§ **Aim of the exercise**:
Find the lines below that include the word "Viewport" and state how many there are, adding nothing.
Segment Start: Excerpted records
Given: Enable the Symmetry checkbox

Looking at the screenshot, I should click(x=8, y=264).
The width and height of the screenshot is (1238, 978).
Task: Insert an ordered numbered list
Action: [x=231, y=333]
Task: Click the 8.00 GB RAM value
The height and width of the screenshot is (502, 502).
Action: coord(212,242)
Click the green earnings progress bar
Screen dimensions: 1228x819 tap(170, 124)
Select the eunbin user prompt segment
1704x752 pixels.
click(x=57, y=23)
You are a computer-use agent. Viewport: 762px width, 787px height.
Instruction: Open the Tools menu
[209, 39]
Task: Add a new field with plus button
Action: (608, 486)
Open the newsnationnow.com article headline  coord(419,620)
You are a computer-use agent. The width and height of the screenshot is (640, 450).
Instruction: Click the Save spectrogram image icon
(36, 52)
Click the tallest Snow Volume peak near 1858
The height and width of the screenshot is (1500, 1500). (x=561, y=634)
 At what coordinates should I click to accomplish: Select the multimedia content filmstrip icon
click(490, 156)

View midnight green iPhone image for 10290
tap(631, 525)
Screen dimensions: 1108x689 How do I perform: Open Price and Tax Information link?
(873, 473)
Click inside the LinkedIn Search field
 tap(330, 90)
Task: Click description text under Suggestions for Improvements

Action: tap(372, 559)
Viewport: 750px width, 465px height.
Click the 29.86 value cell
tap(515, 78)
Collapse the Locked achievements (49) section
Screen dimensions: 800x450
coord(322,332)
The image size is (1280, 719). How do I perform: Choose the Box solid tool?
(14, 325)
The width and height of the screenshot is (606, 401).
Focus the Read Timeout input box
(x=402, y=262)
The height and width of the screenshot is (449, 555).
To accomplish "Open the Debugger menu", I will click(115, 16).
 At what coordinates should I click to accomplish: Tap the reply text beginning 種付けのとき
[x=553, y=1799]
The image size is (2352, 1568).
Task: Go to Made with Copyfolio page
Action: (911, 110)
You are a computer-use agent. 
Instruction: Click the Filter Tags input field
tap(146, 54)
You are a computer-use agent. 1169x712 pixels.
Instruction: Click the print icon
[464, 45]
Segment End: Excerpted records
§ **Solution for this problem**:
2